Comparative study between pirfenidone and traditional drugs in treatment of idiopathic pulmonary fibrosis

Abstract

Background Idiopathic pulmonary fibrosis (IPF) is a specific fibrosing form of interstitial pneumonia that is chronic, progressive and of an unknown etiology. IPF was initially considered to be an inflammation-driven disorder. Therefore, early treatment is aimed to eliminate or suppress the inflammatory process. Pirfenidone is the first antifibrotic drug used in the treatment of IPF. The approval of pirfenidone in 2008 gave us the hope for a new era in the treatment of this aggressive disease. Aim The aim of the study is to assess the efficiency and safety of pirfenidone in a group of patients with IPF. Patients and methods This study included 40 adult patients with IPF. Patients were divided into two groups.
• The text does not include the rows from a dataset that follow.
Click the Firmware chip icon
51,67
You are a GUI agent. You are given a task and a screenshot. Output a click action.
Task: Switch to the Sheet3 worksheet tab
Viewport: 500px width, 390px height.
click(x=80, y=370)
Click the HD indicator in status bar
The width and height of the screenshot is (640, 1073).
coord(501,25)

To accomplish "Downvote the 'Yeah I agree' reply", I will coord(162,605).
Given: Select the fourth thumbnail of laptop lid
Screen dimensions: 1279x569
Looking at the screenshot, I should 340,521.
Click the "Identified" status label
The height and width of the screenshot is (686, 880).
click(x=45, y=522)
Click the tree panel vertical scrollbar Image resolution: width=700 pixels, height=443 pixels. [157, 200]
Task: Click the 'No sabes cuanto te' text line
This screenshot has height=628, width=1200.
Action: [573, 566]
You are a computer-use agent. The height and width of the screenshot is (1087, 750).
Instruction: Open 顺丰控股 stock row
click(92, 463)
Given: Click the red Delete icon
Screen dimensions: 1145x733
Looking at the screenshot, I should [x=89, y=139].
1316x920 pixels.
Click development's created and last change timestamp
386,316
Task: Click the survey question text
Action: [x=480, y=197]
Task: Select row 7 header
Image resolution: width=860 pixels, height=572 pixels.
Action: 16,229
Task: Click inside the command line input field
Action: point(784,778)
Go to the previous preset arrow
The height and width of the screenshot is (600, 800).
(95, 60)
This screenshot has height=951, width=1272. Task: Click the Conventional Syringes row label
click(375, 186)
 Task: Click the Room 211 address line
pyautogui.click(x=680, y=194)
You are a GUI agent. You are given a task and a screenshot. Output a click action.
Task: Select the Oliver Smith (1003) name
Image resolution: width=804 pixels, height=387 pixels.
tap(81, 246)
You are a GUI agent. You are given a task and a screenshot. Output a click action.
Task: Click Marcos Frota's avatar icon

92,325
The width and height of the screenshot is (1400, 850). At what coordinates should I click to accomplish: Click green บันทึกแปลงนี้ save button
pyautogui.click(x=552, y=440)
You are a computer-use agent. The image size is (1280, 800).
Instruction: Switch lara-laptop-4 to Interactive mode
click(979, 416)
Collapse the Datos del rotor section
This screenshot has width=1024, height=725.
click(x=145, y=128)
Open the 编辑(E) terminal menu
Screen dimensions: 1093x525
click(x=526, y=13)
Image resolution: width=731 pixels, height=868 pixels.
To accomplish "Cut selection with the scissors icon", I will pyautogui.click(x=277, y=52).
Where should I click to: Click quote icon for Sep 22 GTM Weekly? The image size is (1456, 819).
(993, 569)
Group A included 20 patients who accepted to start pirfenidone treatment. There were 13 females and seven males. Their mean age was 57.1±8.19 years. Group B included 20 sex-matched (13 females and seven males) and age-matched (57.25±8.05 years) patients starting conventional treatment for IPF (systemic steroids and azathioprine). Results Mean decline in predicted forced vital capacity was −0.89±14.55% for group A and −5.48±10.89% for group B, with no statistical significant. Oxygen saturation improved slightly in group A, but with no statistical significant differences between two groups (P>0.05). There was progression of the disease according to high-resolution computed tomography in 60% in group A and 70% in group B, stationary in 30% in group A and 30% in group B, whereas only 10% in group A showed regression of the disease. Conclusion Pirfenidone improved distance walked in 6-min walk test and exercise oxygen saturation in patients with IPF, improved PaO2 in treatment group after 3 months therapy, and has good effect on radiological presentation of patients with IPF compared with steroids with azathioprine.